I couldn't say if it was true or false, but I suspect this last point is the
best point.

>Each Web server had its own local FreeBSD administrator
>account. So, essentially there were literally thousands of
>individual administrator accounts that required synchronization.

Easily solved using the standard FreeBSD distribution using either
NIS or LDAP.  I don't understand why [unnamed commercial unix site]
doesn't use NIS or LDAP for their Unix machines.  I know the
[unnamed college] at OSU does.

>Hardware SSL accelerators were used to offload the
>FreeBSD\Apache Servers from processing SSL transactions.

>The SSL hardware accelerators were no longer required.
>It was found that the onboard SSL processing by Microsoft
>Internet Information Services was more efficient and provided
>greater throughput than the external hardware solution with FreeBSD.

That's an interesting concept.

>All of the Hotmail web servers are dual Pentium processor servers.
>Originally, these servers were built with FreeBSD running Apache
>as the web server.
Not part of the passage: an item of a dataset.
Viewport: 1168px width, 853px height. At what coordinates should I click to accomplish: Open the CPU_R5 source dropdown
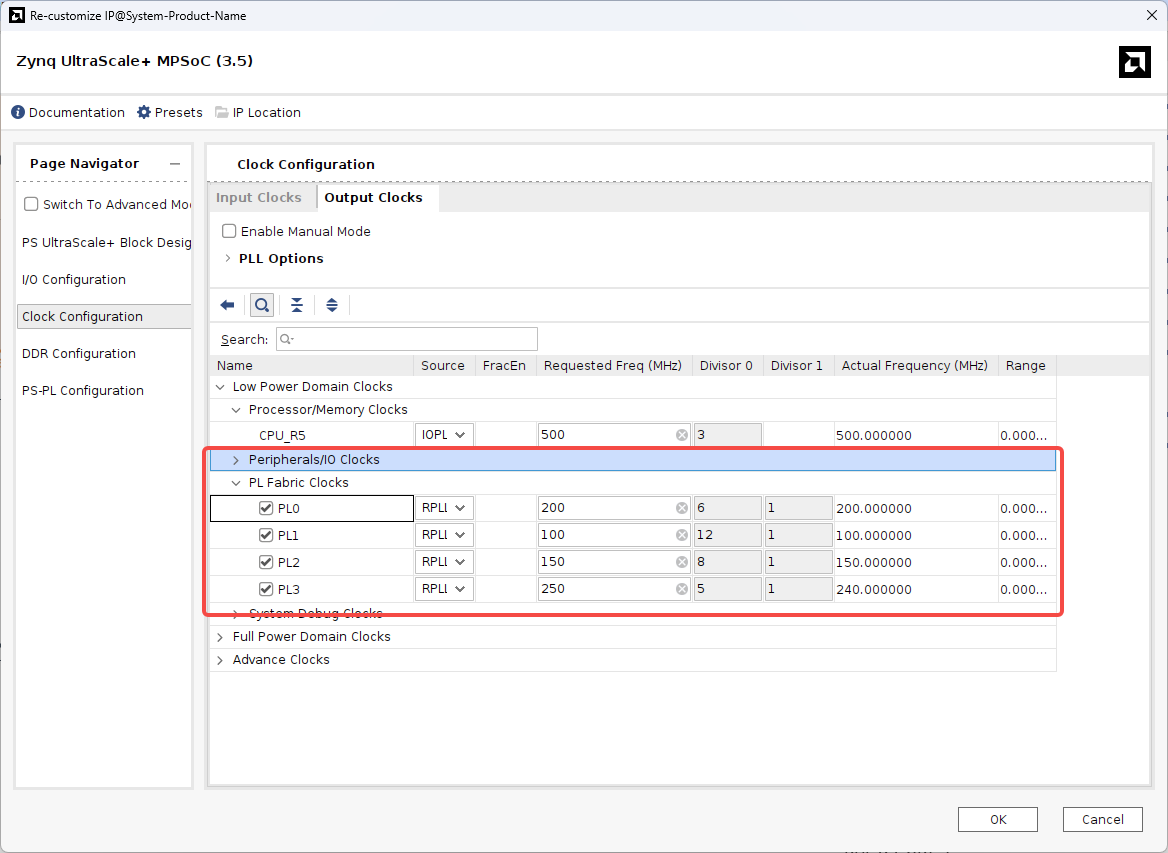pyautogui.click(x=445, y=435)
Most of the Web pages were generated by
>Perl-based CGIs. The version of Apache that was being used was
>not multi-threaded so each request was handled by another Apache
>process that was spawned off by the parent process. Spawning a
>new process is costly and Perl is an interpreted language so the
>performance of these machines was not optimal.

Ah, now we get to some details.  They reveal that they were using
an old version of Apache, which is understandable.  But instead of
comparing the Windows 2000/IIS solution to original
FreeBSD/Apache solution, wouldn't it make more sense to compare
the effort of changing to the Windows 2000/IIS solution to the
effort of upgrading to the equivallent up-to-date Unix solution?

I think basing a big site like that on Perl is foolhardy.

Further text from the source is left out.